I was probably around nine years old and a couple of years into my first pony; summers were spent exploring the hills and coulees around our farms. My cousins and I pooled our pop bottle money on cap gun “ammo” and, out in the sage and the brush, we’d reenact days of old: The Pony Express, coming through! Oh no, an Indian Ambush! Settlers crossing the plains. A stagecoach robbery! You see, the four of us had our own horses and acres and acres of land on which to carry out our adventures. We’d ride most of our days and when we came in, stinking of ponies and sweat, our mothers would pour us glasses of Tang, make us a bit of lunch and send us right back out again.
It was around this time that I became aware of the fact that my parents had another name for me. You see, as a child born in the ’60s, no one knew the sex of a baby before baby arrived. It stood to reason that parents picked out a few names, just in case. (As the youngest of five, Nana suggested the name “Caboose” to my parents, to which they just laughed.) My cousin proudly revealed that her name would have been Jeffrey Jarl, after her Dad, Jarl D.
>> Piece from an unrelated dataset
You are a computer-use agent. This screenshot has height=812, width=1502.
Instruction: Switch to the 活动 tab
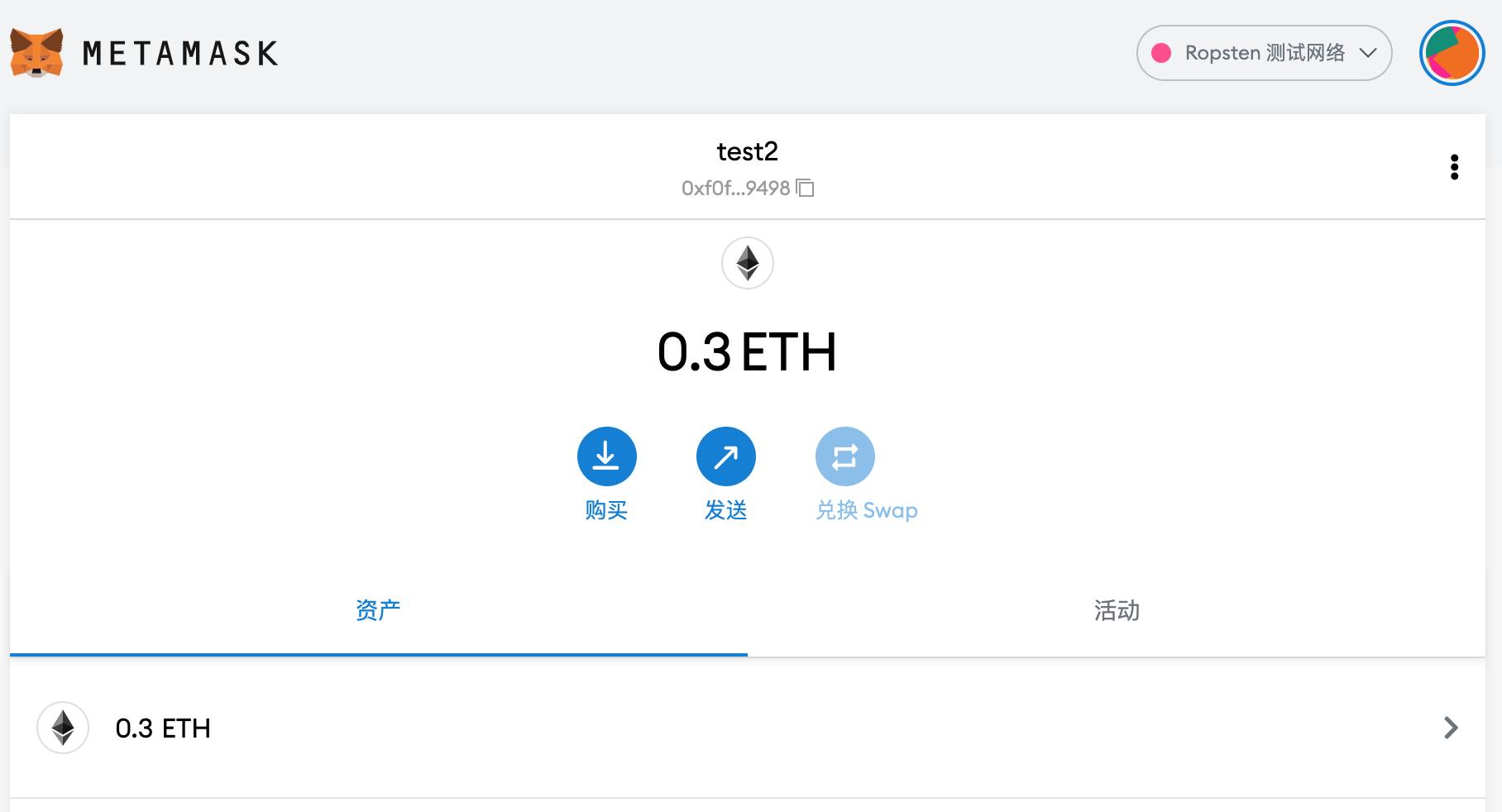[x=1116, y=612]
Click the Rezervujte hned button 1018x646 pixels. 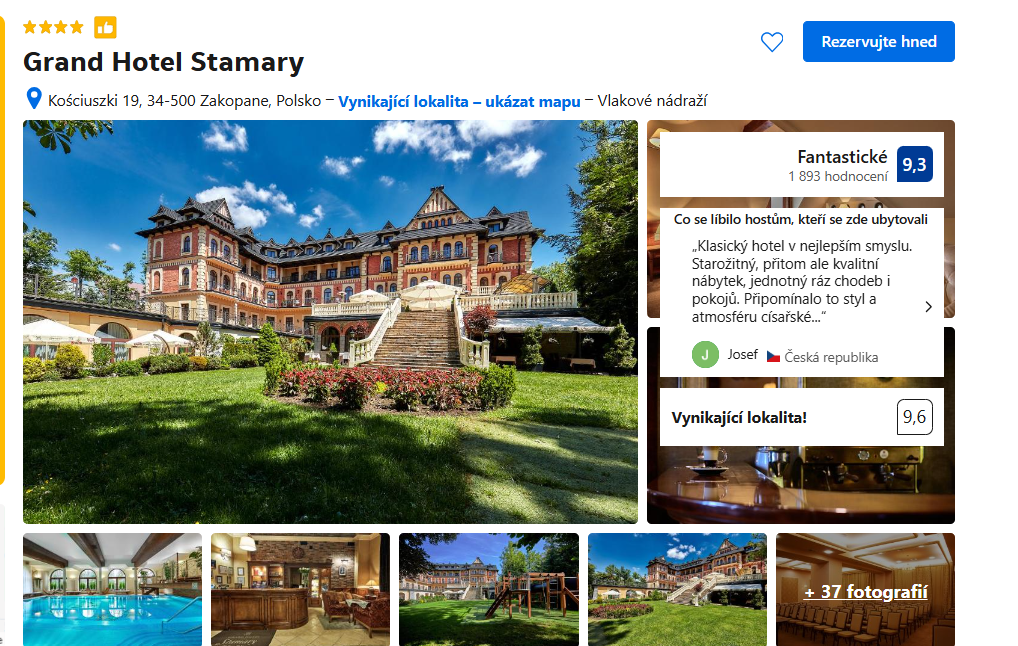[878, 42]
Jeffrey Jarl = JJ. Way. Cool. And – the same name as her pony at the time-what were the chances?
Well, I simply had to know. I pestered Mom until she finally revealed my boy name would have been Willard John.
Willard John?
After Grandpa Willard, my Mom’s father. That was reasonable, I supposed. Grandpa Willard was kind to me and lots of fun but Willard John? Remember my best friend and cousin, Debbie, was now JJ. JJ can’t be wrangling rustlers with Willard John at the OK Corral! To me, a girl sporting tangled braids and a short list of fears, the name evoked the image of an older man living in a stuffy building with bad pipes and lots of cats.
Twisting the name around in my head and unleashing my imagination, I soon realized that Willard could be shortened to Bill or Billy. And everyone knew that Jack is just another name for John. And there it was: Billy Jack. Oh yeah …
Billy Jack fit my “girls can do anything” swagger at the time. I liked the fact that he was as a hero in his town, taking on bad guys, righting the wrongs and looking fab while doing it.
JJ and Billy Jack had an awful lot of adventures that summer, and for many others that followed.
Are you aware of your alternate name? Have you ever imagined yourself as someone else?